Tâche courte 1 >> Dans la tribune ci-dessous, relevez chacun des termes introduits par « sans » qui décrivent l'Union telle qu'elle se rêve.
Tâche courte 2 >> Reproduisez à l'identique tout le passage de la tribune ci-dessous, depuis « [ Tribune de » jusqu'à « très court terme. ».

Extrait du document >>

[ Tribune de France Jamet ] La Transition énergétique doit cesser sa guerre contre L’industrie

L’Union européenne en fait son défi de ce siècle : parvenir à une neutralité climatique d’ici 2050. Qu’importe s’il s’agit, dès lors, de sacrifier ce qui reste de notre industrie, déjà largement démantelée par sa visée mondialiste d’une rentabilité à très court terme.

L’Union se rêve ainsi entièrement numérisée, sans carbone, sans industrie, sans productivité … juste une société de services plus ou moins concrètement utiles à la vie des gens, dépossédés des moyens économiques de maîtriser leur destin en tant que peuples et nations.

On estime que le Pacte vert européen menace au moins 11 millions d’emplois en Europe[1], ce qui ne manquera pas, en détruisant le tissu industriel encore dense de l’Europe orientale, d’aggraver les flux migratoires des pays d’Europe de l’Est vers ceux de l’Ouest, et de renforcer la pression sur ces emplois de service restants. Ajoutez à cela l’avènement triomphant du télétravail permettant le développement du nomadisme salarial dans un monde idéologiquement globalisé: la perspective d’un chômage de masse structurel et de très longue durée est, pour la France, inévitable.

Données affichées >>
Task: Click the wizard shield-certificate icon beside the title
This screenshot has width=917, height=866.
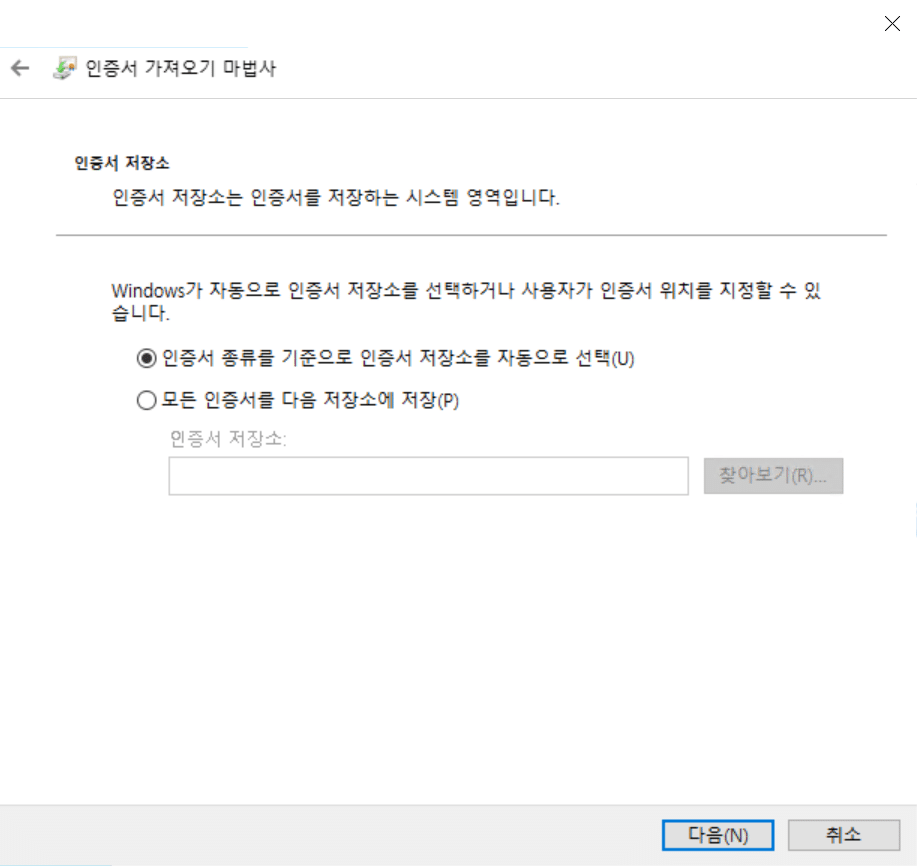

Réponse 1 >> carbone, industrie, productivité

Réponse 2 >>
[ Tribune de France Jamet ] La Transition énergétique doit cesser sa guerre contre L’industrie

L’Union européenne en fait son défi de ce siècle : parvenir à une neutralité climatique d’ici 2050. Qu’importe s’il s’agit, dès lors, de sacrifier ce qui reste de notre industrie, déjà largement démantelée par sa visée mondialiste d’une rentabilité à très court terme.